The following chapters are focusing on the main topic of this research: the post 2008 emigration. A trend nowadays confirmed by many quantitative studies. However the relevance of numbers is not enough to capture the complexity of this new phenomenon. The relation between the perception of the Italian context and the decision to leave is the central aspect analyzed by this thesis.

Methodologically , a constructivist approach has been used in order to evaluate the subjective relevance of cultural features, an approach that asserts how cultural and social phenomenon are constantly created and re-created in relation to circumstances. Data have been collected through 15 semi structured interviews and participant observations. Interviews have been made to young people in their twenties; the provenience has been diversified as much as possible in order to represent perceptions and discourses from different parts of Italy.

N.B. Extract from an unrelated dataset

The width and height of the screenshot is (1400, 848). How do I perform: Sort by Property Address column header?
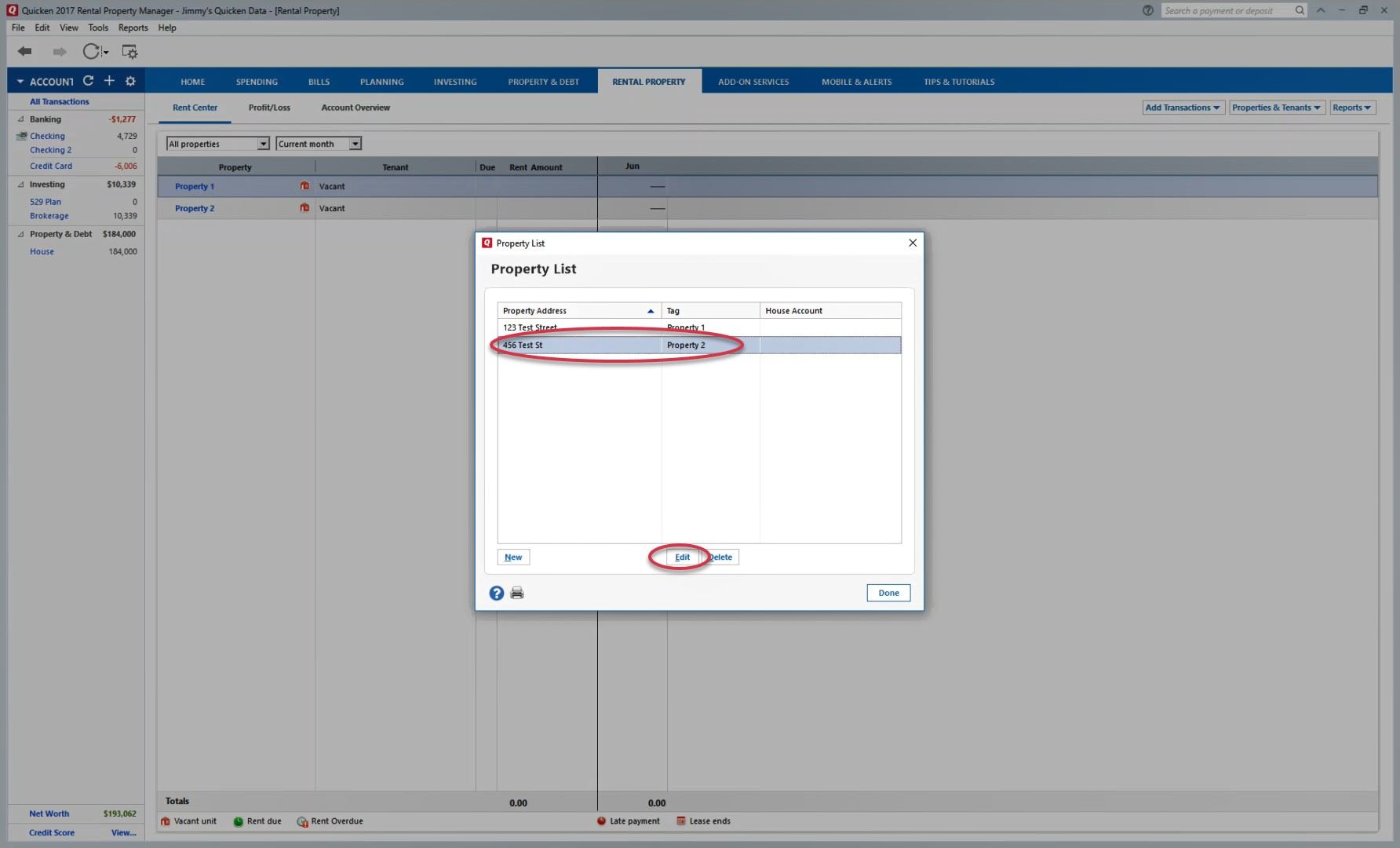tap(578, 311)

What has emerged from the analysis of these data, are four main elements: the provincial attitudes and dynamics as cultural issues felt as oppressive by the young people consulted; the role of the

family in generating and modifying migrants aspirations; The role of the Erasmus program in

shaping people views and perceptions over their aspirations and, last but not least, the perception of the role of the state and its credibility as an actor able to bring major changes.

Two are the main conclusions reached. The determinants of Italian emigrations, despite objective regional differences and subjective perceptions, have some common features in how the Italian context is perceived: the majority of people who leave do not see a future in which they can fit back in Italy, despite the fact that they may go back often to Italy to visit friends and family. The feeling and the idea of these young individuals is that they have abandoned a country in an irremediable path of decline.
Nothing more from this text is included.